Abstract

Background: Adolescence is a critical period of maturation when nutrient needs are high, especially among adolescents entering pregnancy. Using individual-level data from 140,000 participants, we examined socioeconomic, nutrition, and pregnancy and birth outcomes for adolescent mothers (10-19 years) compared to older mothers in low and middle-income countries. Methods: Data were obtained from 20 randomized controlled trials of micronutrient supplementation in pregnancy. Stratified analyses were conducted by age (10-14 years, 15-17 years, 18-19 years, 20-29 years, 30-39 years, 40+ years) and geographical region (Africa, Asia).
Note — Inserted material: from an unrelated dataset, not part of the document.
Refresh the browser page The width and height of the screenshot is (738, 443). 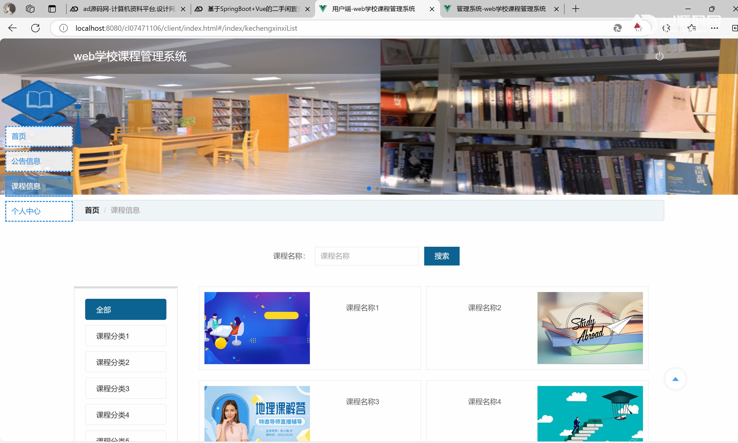(x=36, y=28)
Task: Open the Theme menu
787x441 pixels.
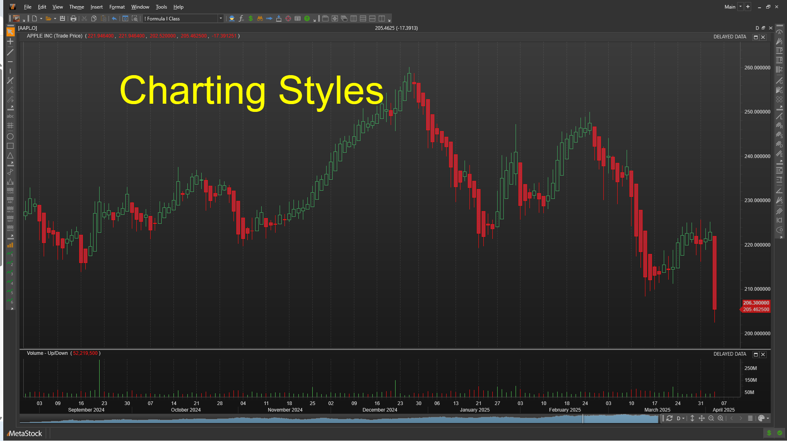Action: (x=76, y=7)

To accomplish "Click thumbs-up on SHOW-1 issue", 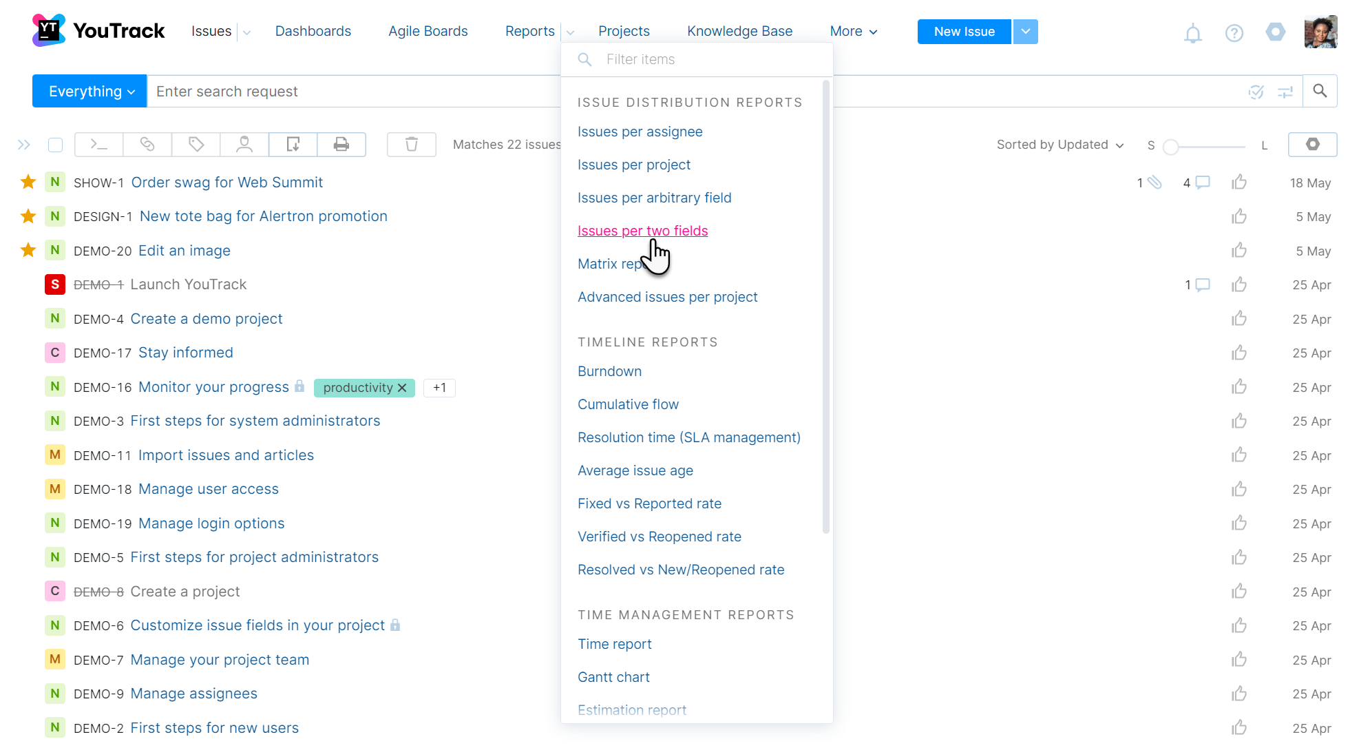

Crude and confounder-adjusted means, prevalence and relative risks of pregnancy, nutrition and birth outcomes were estimated using multivariable linear and log-binomial regression models with 95% confidence intervals. Findings: Adolescent mothers comprised 31.6% of our data. Preterm birth, small-for-gestational age (SGA), low birthweight (LBW) and newborn mortality followed a U-shaped trend in which prevalence was highest among the youngest mothers (10-14 years) and then reduced gradually, but increased again for older mothers (40+ years). When compared to mothers aged 20-29, there was a 23% increased risk of preterm birth, a 60% increased risk of perinatal mortality, a 63% increased risk of neonatal mortality, a 28% increased risk of LBW, and a 22% increased risk of SGA among mothers 10-14 years. Mothers 40+ experienced a 22% increased risk of preterm birth and a 103% increased risk of stillbirth when compared to the 20-29 year group. Interpretation: The youngest and oldest mothers suffer most from adverse pregnancy and birth outcomes. Policy and programming agendas should consider both biological and socioeconomic/environmental factors when targeting these populations. Funding Information: Bill & Melinda Gates Foundation. Grant #: OP1137750 Declaration of Interests: The authors declare that they have no conflicts of interest. Ethics Approval Statement: Ethics approval for this study was obtained from the Research Ethics Board at the Hospital for Sick Children (Canada). The institutions that implemented the primary trials were responsible for obtaining ethical clearance, which guaranteed informed consent and confidentiality of participants’ information.